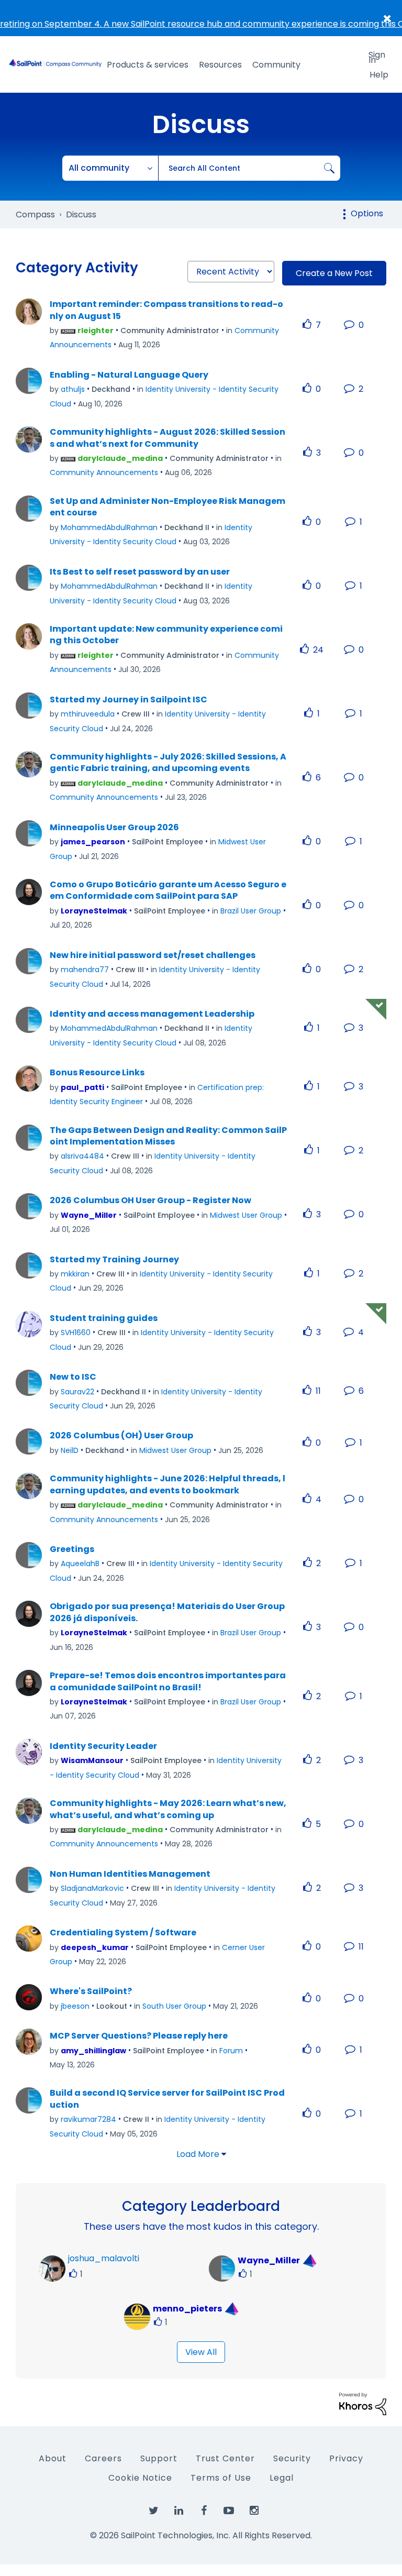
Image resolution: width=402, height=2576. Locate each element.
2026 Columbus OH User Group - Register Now (150, 1200)
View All (201, 2352)
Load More (197, 2154)
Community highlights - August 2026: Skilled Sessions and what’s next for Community (167, 438)
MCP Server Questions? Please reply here (139, 2036)
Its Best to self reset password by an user (140, 572)
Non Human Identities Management (130, 1874)
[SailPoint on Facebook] (203, 2511)
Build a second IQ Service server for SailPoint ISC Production (167, 2099)
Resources (220, 65)
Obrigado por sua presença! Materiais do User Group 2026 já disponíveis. (167, 1612)
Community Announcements (104, 472)
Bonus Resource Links (97, 1072)
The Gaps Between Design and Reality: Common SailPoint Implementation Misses (168, 1136)
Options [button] (367, 213)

^^^^^^^^^^^^^^^^

* **WORK REQUIRED**: The line containing "Obrigado por sua" marks where the copy ends; print every line before it from the start of the records, and that line too, but no pictures.

* **ANSWER**:
Image resolution: width=402, height=2576. Locate each element.
2026 Columbus OH User Group - Register Now (150, 1200)
View All (201, 2352)
Load More (197, 2154)
Community highlights - August 2026: Skilled Sessions and what’s next for Community (167, 438)
MCP Server Questions? Please reply here (139, 2036)
Its Best to self reset password by an user (140, 572)
Non Human Identities Management (130, 1874)
[SailPoint on Facebook] (203, 2511)
Build a second IQ Service server for SailPoint ISC Production (167, 2099)
Resources (220, 65)
Obrigado por sua presença! Materiais do User Group 2026 já disponíveis. (167, 1612)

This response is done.